# West Texas



## Henry the Hermit (Jun 2, 2010)

Got this in an email this morning. Stunning photos and great music. Enjoy!






*Wyman, the photographer, used to live in the old jail in Benjamin, TX. The photo of the coiled rattlesnake appeared on the cover of a wildlife magazine in the 80s. He said there were times he crawled a long way on his belly to get a good shot of a wild animal. *

*The music is by Doug Smith. Doug is from Petersburg and lives south of town. Doug plays by ear- He can not read music, but has many CDs. A pickup accident left Doug paralyzed and he does not play any more. Most of the pictures were taken in the rolling plains ( cap rock to Seymour , the Fork, 6666, and Waggoner Ranches.
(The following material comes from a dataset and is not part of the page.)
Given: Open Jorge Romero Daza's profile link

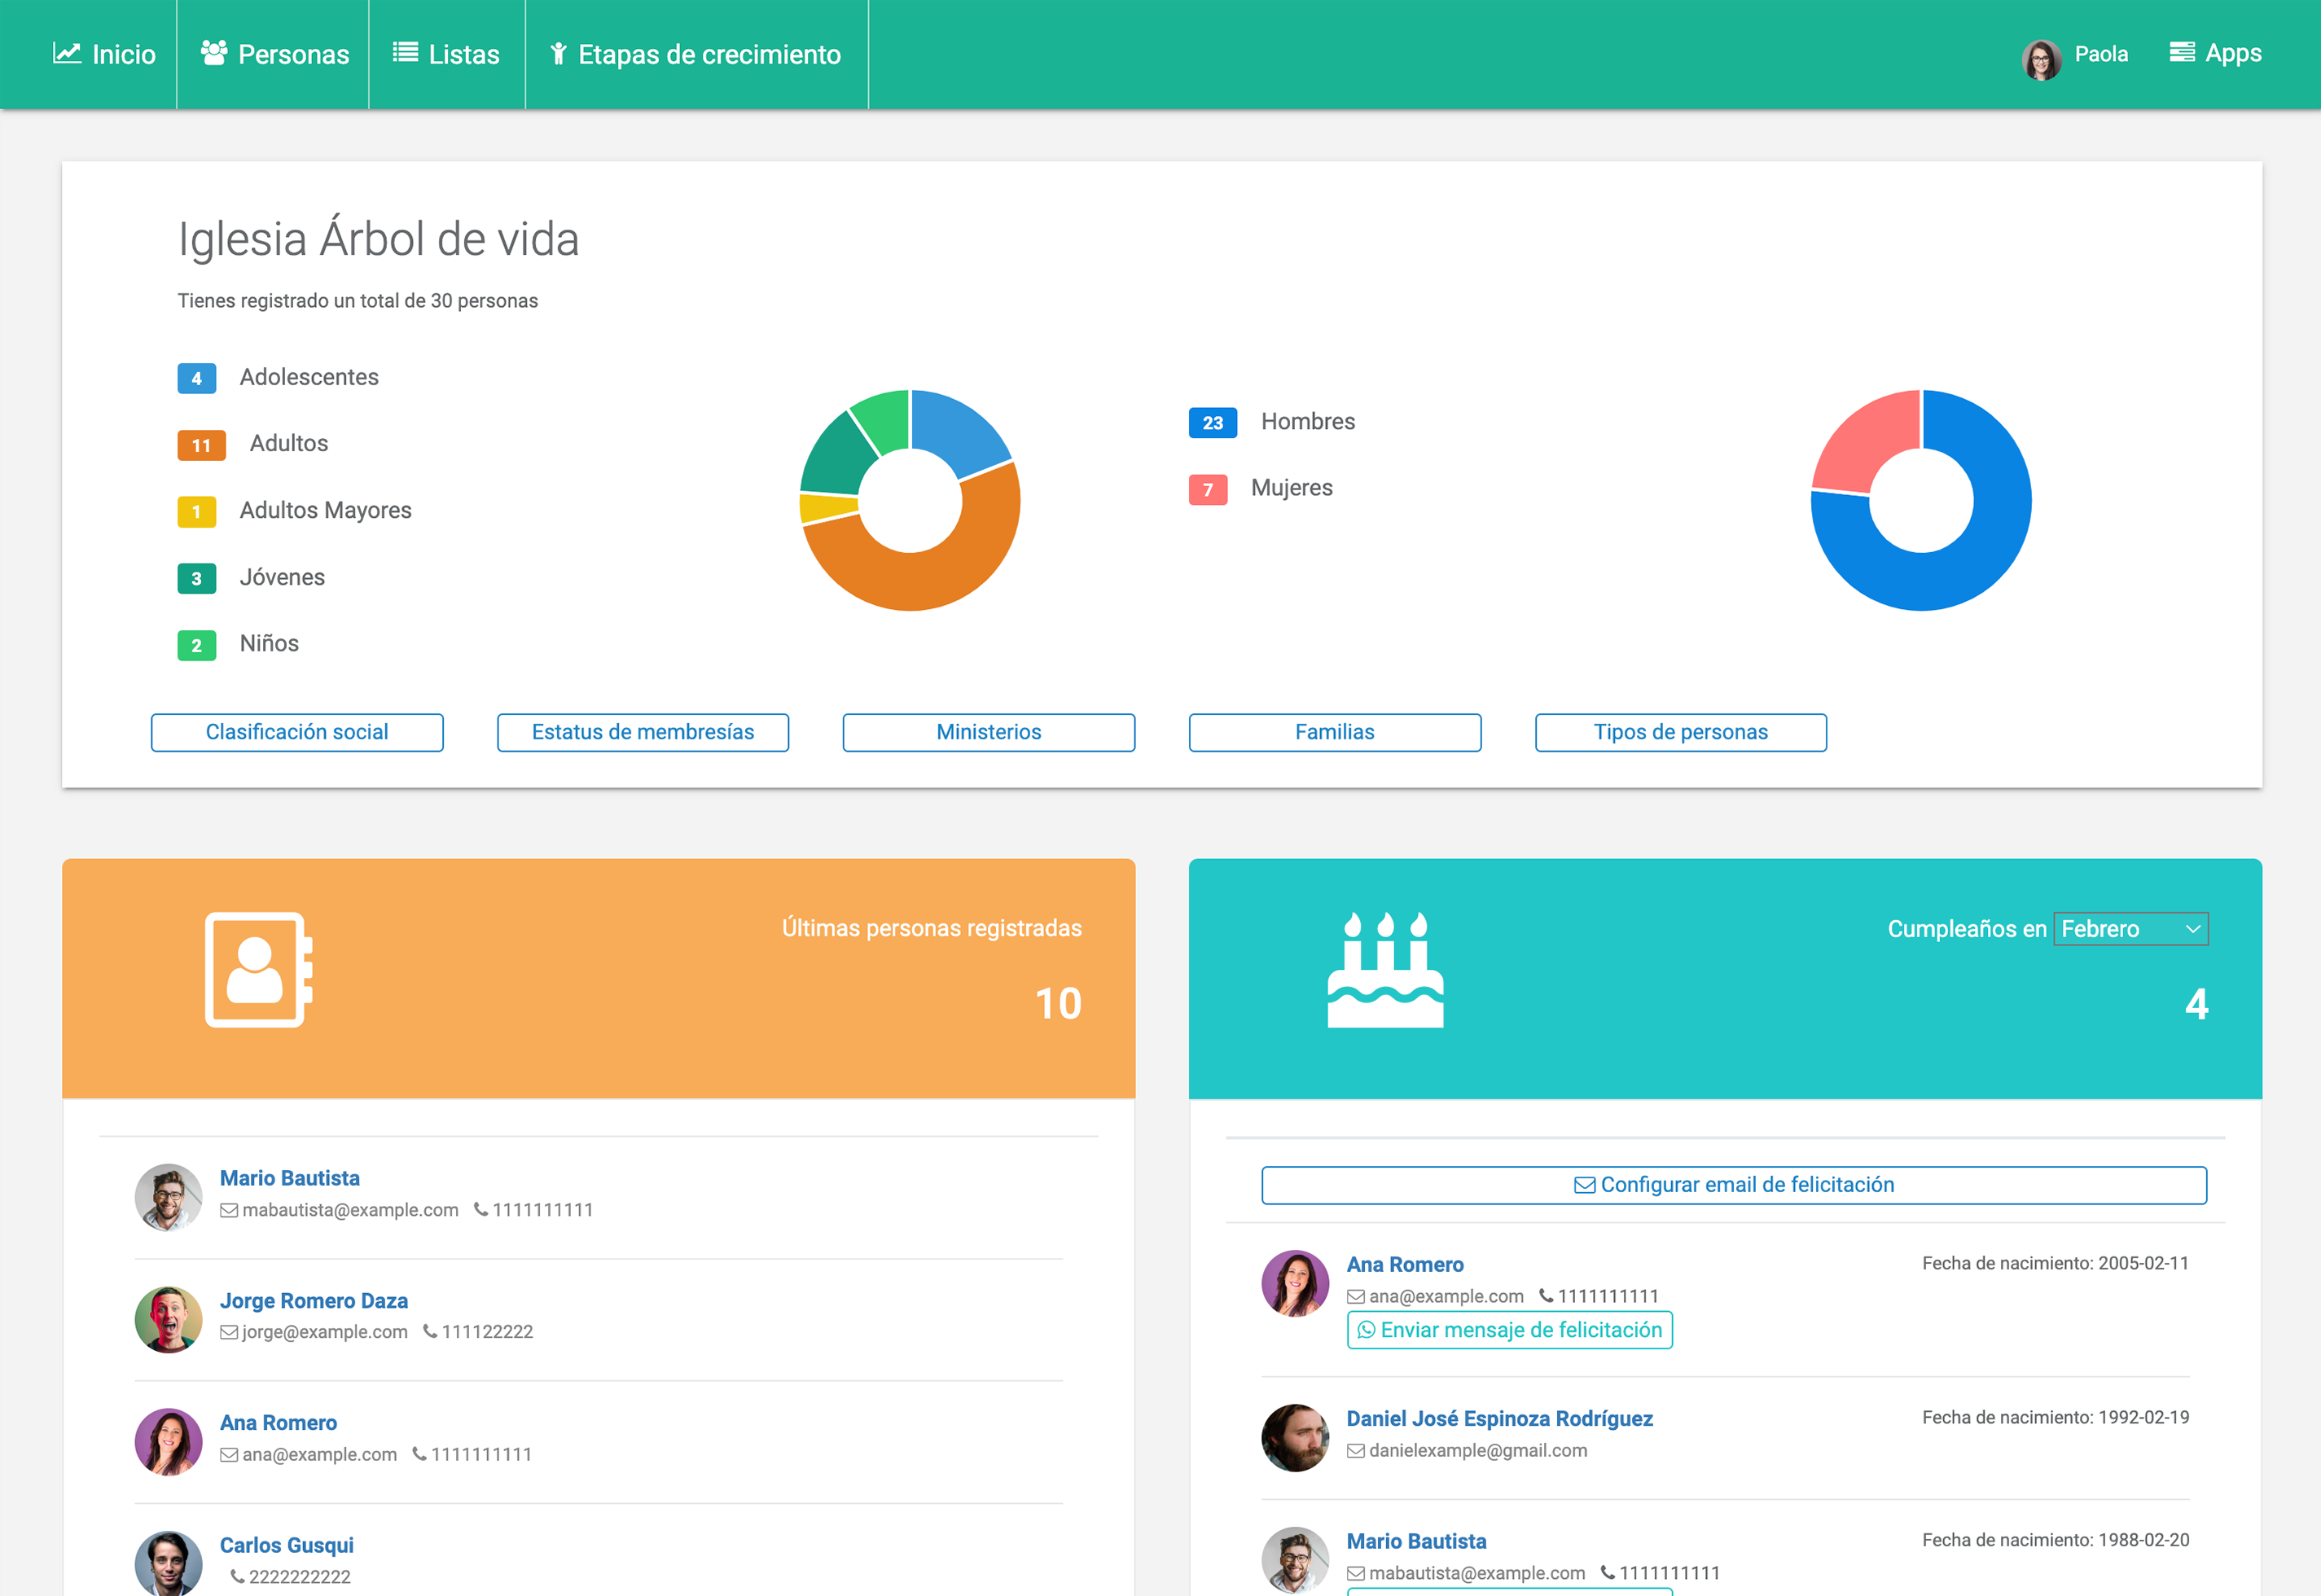Looking at the screenshot, I should (x=314, y=1300).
There are some scenes in Palo Duro Canyon.*


----------



## Tex-Shooter (Dec 17, 2009)

What, not the mountians that I love! Oh yes I love that part also and also the Hill Country that I live in. Youuu Betttt, I love Texas! -- Tex
http://www.google.com/search?hl=en&q=west+texas+mountains+photos&gs_sm=c&gs_upl=0l0l1l3766l0l0l0l0l0l0l0l0ll0l0&bav=on.2,or.r_gc.r_pw.,cf.osb&biw=1024&bih=564&wrapid=tlif132086647896810&um=1&ie=UTF-8&tbm=isch&source=og&sa=N&tab=wi

http://www.google.com/search?pq=west+texas+mountains+photos&hl=en&sugexp=ppwl&cp=16&gs_id=1a&xhr=t&q=texas+hill+country+photos&gs_sm=&gs_upl=&bav=on.2,or.r_gc.r_pw.,cf.osb&biw=1024&bih=564&wrapid=tljp1320866690796224&um=1&ie=UTF-8&tbm=isch&source=og&sa=N&tab=wi


----------



## fishjunkie (Sep 10, 2011)

very cool love the music was a great choice with the pics


----------



## orcrender (Sep 11, 2010)

Very nice!!


----------